It is a figure for demonstrating the problem at the time of mounting a laminated chip combining a flip chip technique and a wire bonding technique. It is a figure for demonstrating the bank formation method. It is a figure for demonstrating the structure of SMCP of this invention. 5 is a diagram for explaining a manufacturing process of the SMCP of Example 1. FIG. 6 is a diagram for explaining a manufacturing process of the SMCP of Example 2. FIG. 6 is a diagram for explaining a manufacturing process of an SMCP of Example 3. FIG.

  Hereinafter, embodiments for carrying out the present invention will be described with reference to the drawings.

  FIG. 3 is a diagram for explaining the configuration of the SMCP of the present invention, and shows a part of the SMCP in which the lower chip 102 and the upper chip 103 are stacked and mounted on the main surface of the interposer 101. A solder ball 104 is provided on the back side of the interposer 101. The lower chip 102 is fixed by using the underfill 105, which is a liquid thermosetting synthetic resin applied to the surface side of the interposer 101, as an adhesive, and the bumps 107 provided on the back surface of the lower chip 102 and the interposer 101 are fixed. A flip pad 108 provided on the surface is electrically connected to be flip-connected. Further, on the surface of the interposer 101, for example, a wire bump pad 109 having a height of about 10 μm is provided.

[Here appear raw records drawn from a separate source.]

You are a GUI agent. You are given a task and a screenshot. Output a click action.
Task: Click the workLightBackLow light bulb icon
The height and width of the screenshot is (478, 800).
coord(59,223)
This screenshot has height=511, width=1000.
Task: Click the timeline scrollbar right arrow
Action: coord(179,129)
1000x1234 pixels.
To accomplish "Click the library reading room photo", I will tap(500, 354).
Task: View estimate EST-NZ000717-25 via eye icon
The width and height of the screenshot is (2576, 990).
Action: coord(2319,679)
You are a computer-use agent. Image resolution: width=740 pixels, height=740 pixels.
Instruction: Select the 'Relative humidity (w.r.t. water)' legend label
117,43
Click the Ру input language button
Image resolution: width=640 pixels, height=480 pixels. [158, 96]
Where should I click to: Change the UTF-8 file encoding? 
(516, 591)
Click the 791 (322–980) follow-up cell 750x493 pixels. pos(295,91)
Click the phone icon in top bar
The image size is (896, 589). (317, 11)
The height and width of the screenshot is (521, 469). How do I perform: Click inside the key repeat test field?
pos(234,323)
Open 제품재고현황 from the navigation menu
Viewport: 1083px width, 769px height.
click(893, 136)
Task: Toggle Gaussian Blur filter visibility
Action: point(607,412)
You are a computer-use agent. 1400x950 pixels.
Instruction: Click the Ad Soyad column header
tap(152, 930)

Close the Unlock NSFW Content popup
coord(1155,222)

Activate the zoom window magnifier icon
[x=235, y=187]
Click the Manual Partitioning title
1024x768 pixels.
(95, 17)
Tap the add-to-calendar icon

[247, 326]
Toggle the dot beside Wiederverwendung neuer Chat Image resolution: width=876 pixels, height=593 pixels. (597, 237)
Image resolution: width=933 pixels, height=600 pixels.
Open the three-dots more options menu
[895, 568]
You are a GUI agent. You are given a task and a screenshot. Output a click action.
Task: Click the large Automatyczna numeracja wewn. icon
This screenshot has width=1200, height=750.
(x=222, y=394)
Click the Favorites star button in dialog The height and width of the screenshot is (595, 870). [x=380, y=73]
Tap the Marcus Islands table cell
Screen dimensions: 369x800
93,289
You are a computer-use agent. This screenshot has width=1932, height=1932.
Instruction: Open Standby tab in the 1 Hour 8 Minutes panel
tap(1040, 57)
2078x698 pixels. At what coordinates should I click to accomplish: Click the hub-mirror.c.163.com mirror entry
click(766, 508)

The bump pad 109 and the bonding pad 106 provided on the main surface of the upper chip 103 are bonded to the bonding wire. 110 is connected.

  In the SMCP of the present invention, the wire pad provided on the surface of the interposer 101 is used as the raised pad 109, so that when the lower chip 102 is fixed to the interposer 101, it protrudes from the back surface of the lower chip 102. The underfill 105 is blocked by the raised portion of the raised pad 109, thereby preventing the “overhang” of the underfill 105 from covering the top of the raised pad 109. Therefore, unlike the bank formation method described above, the wire bumps provided on the bonding pad 106 and the interposer 101 provided on the upper chip 103 without requiring a special space for blocking the underfill protrusion. It is possible to perform wire bonding with the pad 109, and it is possible to realize the SMCP using the wire flip technique that can avoid covering the wire pad with underfill without increasing the package size. It should be noted that the structure of the raised pad 109 may be any structure as long as it can dam the underfill protrusion and has a wire bonding pad on its top, and the configuration of this may be changed as appropriate. Is possible. Specific configuration examples will be described in the following embodiments.

  The SMCP of the present invention and the multichip module (MCM) disclosed in Japanese Patent Laid-Open No. 11-297927 include a bonding pad 106 provided on the upper chip 103 and a wire raised pad 109 provided on the interposer 101. This is common in that no special space is required for blocking the underfill protrusion when wire bonding is performed. However, in the MCM described in JP-A-11-297927, the pad to which the upper chip is wire-bonded is provided on a sub-board specially provided for the upper chip. The present invention does not require such a sub-board, and the upper chip and the lower chip are mounted on a single board. That is, the MCM described in Japanese Patent Application Laid-Open No. 11-297927 requires a plurality of sub-substrates for mounting each of a plurality of semiconductor chips, and the plurality of sub-substrates are stacked to constitute the MCM. Therefore, in the manufacturing process, not only the lamination of semiconductor chips but also the step of laminating sub-substrates corresponding to individual semiconductor chips is essential. In contrast, according to the present invention, the upper chip 103 and the lower chip 102 are both mounted on a common interposer 101, and the lamination process required for manufacturing the SMCP is only for the chip. The process is greatly simplified.

Hereinafter, the present invention will be described in more detail by way of examples.
(Example 1)
FIGS. 4A and 4B are diagrams for explaining the manufacturing process of the SMCP of the present embodiment, and for each of FIGS. 4A to 4F, the left diagram is a schematic sectional view, and the right diagram is a schematic top view. First, an interposer 101 serving as a substrate for the SMCP wiring layer of the present invention and an insulator attachment 111 are prepared (FIG. 4A), and then an attachment is made at a predetermined position in the vicinity of the outer periphery on the interposer 101. 111 is bonded and fixed with a thermosetting resin or the like (FIG. 4B). The dimension of the attachment 111 is a parameter that can be changed as appropriate. For example, the height of the attachment 111 is about 50 μm. 4B shows only the attachment 111 provided in the vicinity of the left end portion of the interposer 101, the interposer 101 requiring wire bonding with the bonding pad 106 provided in the upper chip 103 is shown. Attachments 111 of the required quantity and size are provided at the corresponding locations above.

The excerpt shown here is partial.